Panasonic Energyは、米・カリフォルニアの次世代電池材料メーカーのSila Nanotechnologiesと、電気自動車の性能を高めるために設計された革新的な電池材料である「Titan SiliconTM」の供給に関する契約を締結した。
SilaのTitan Siliconは、リチウムイオン電池用に調整された「新しいクラスの高性能」ナノ複合シリコン負極である。
Panasonicは、電気自動車用バッテリー製造において世界4位の地位にあり、EV大手Teslaの主要サプライヤーのひとつでもある。同社は2031年3月期までに世界の車載用電池の生産能力を200GWhに増強する計画だ。
Panasonicは高エネルギー密度のバッテリーを提供し、自動車メーカーが電気自動車で卓越した性能を達成できるようにすることを目指している。
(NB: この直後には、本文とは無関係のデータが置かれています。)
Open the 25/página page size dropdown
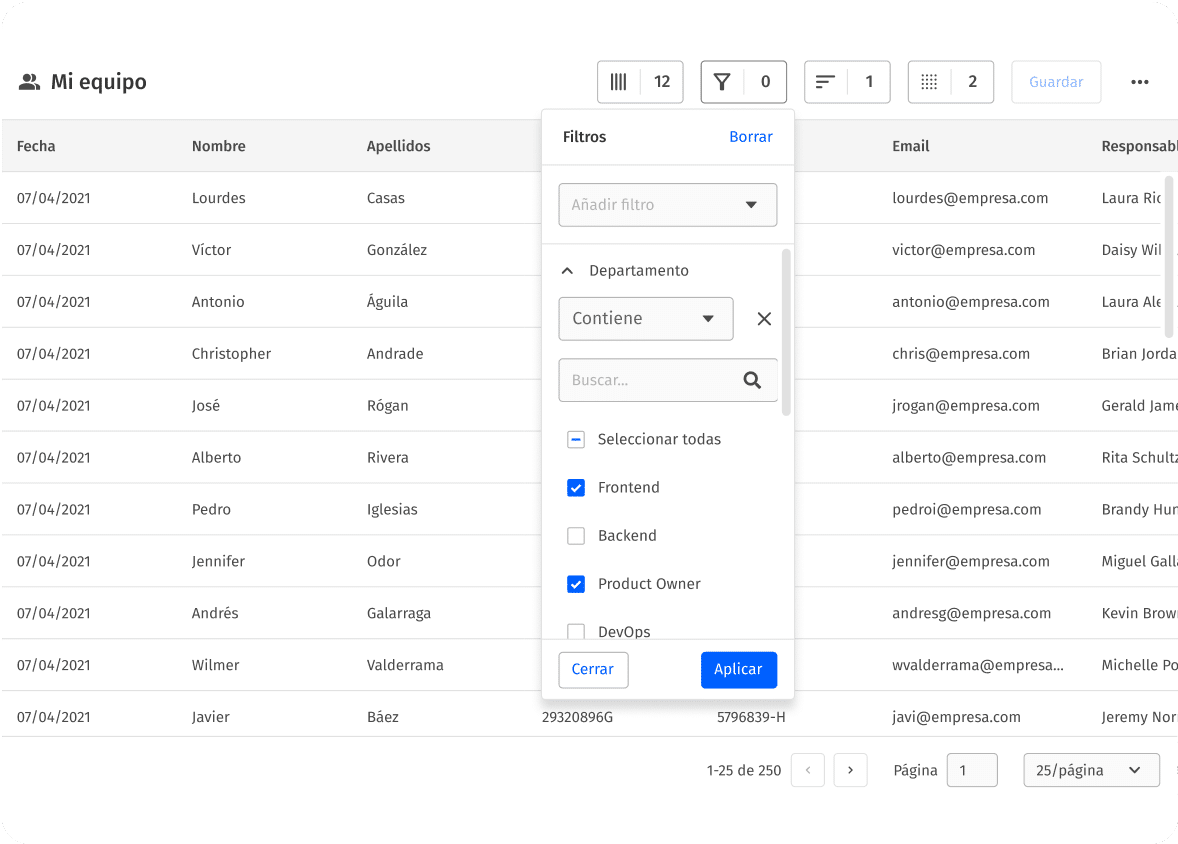[x=1090, y=770]
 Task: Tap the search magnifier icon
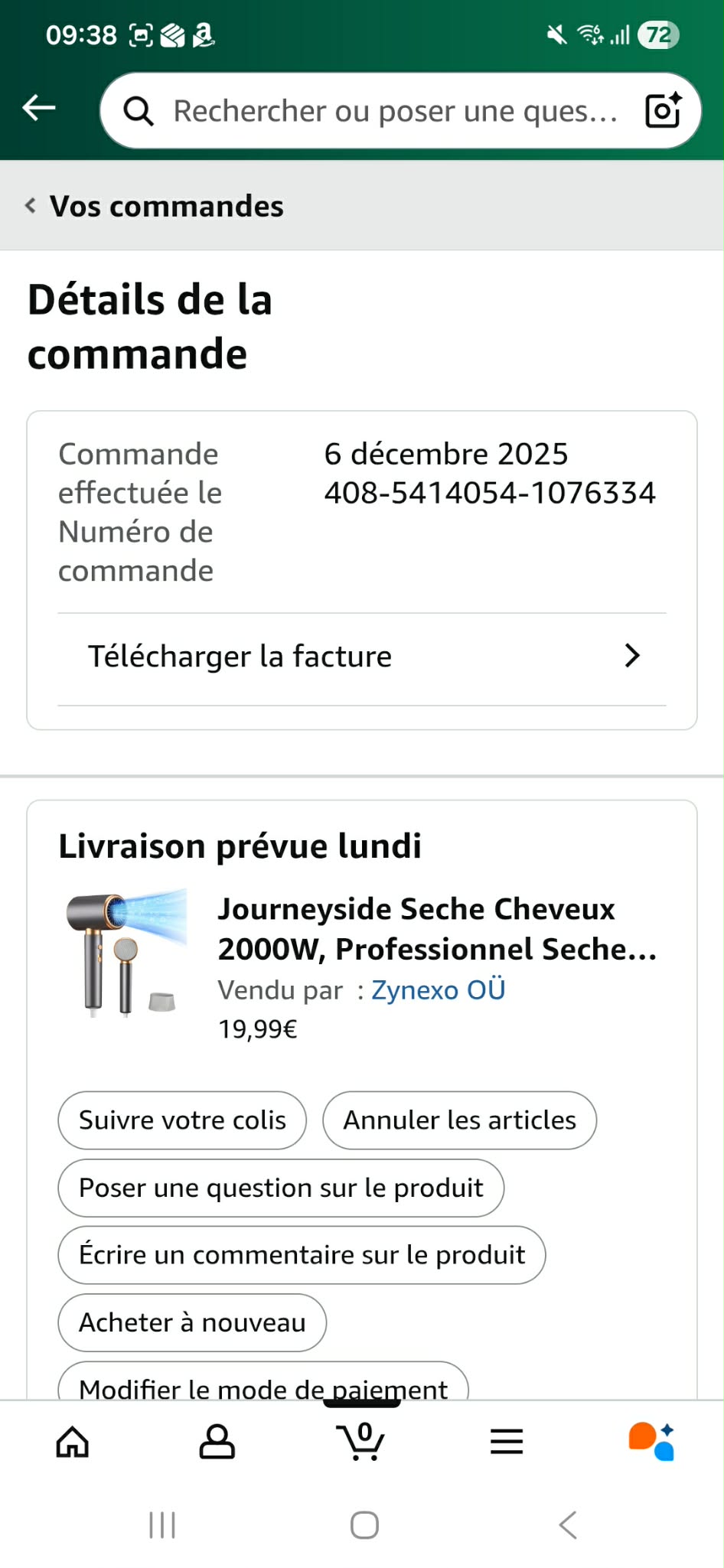(x=139, y=112)
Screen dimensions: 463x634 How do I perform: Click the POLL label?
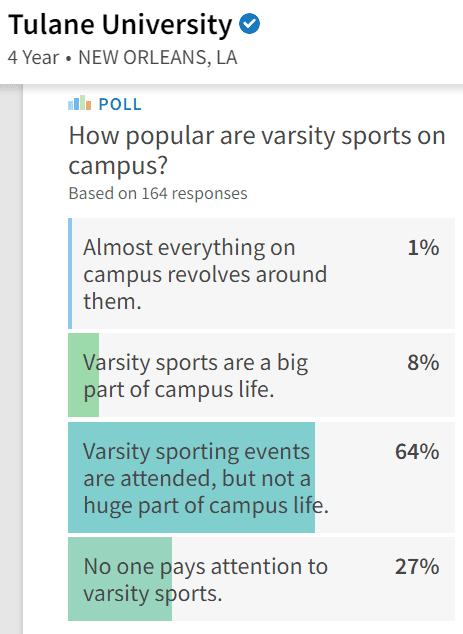coord(120,104)
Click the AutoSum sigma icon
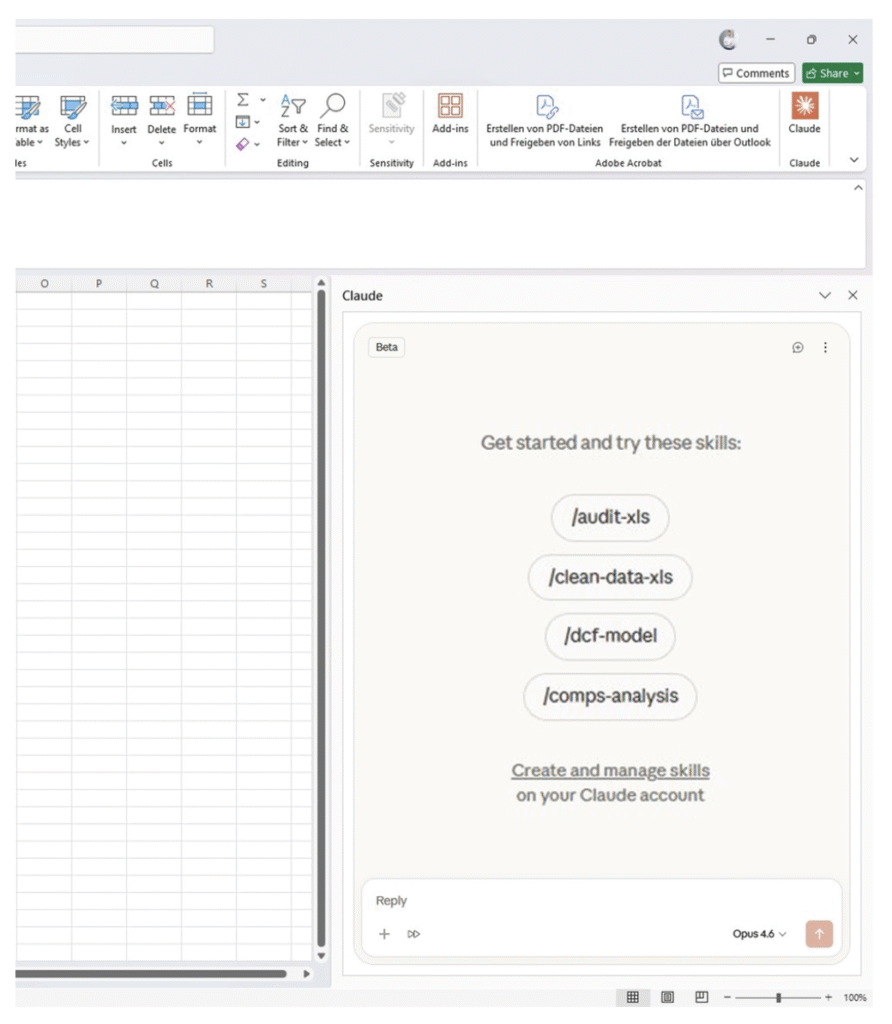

2031年3月期までに体積エネルギー密度を1000 Wh/Lに高めることを目標に掲げている。Silaとの提携はこれを加速させるだろう。
「パナソニックは世界をリードするバッテリー技術企業であり、性能の限界に積極的に挑戦しています。この重大な目標を達成するためにTitan Siliconを最適化することを楽しみにしています。このパートナーシップは、Sila社、我々の顧客、そして業界全体にとって重要なマイルストーンであり、消費者のEV普及を加速させる鍵となるでしょう」と、Silaの共同創設者でCEOのGene Berdichevsky氏は述べている。
航続距離を伸ばし、充電回数を減らす
プレスリリースによると、Titan Silicon負極粉末は、マイクロメートルスケールのナノ構造シリコン粒子で構成されている。
この先進的な素材は、従来のリチウムイオン電池で一般的に使用されているグラファイトの代用品として機能する。シリコンパウダーはグラファイトの約10倍のエネルギーを蓄えることができると予想されている。Silaは、グラファイトの代替品として「市場で初めて実証された」と強調している。
特筆すべきは、このシフトによって約804キロメートルの無中断走行が可能になり、充電時間がわずか10分に短縮されることだ。
この移行は、電気自動車を使用する際の重要な問題に対する解決策を提供する。
パナソニック エナジーの渡邊庄一郎副社長は、「Silaの画期的な電池材料と当社の高度なセル製造能力を統合することで、航続距離への不安や充電時間といった懸念に対処し、電気自動車の普及加速に貢献できると確信しています」と述べた。
Titan Siliconは、大量生産と高い電池性能のために設計されており、ワシントン州モーゼスレイクの工場で製造される。
米国製のシリコンパウダーが利用可能になれば、中国製のバッテリー材料への依存度も下がるだろう。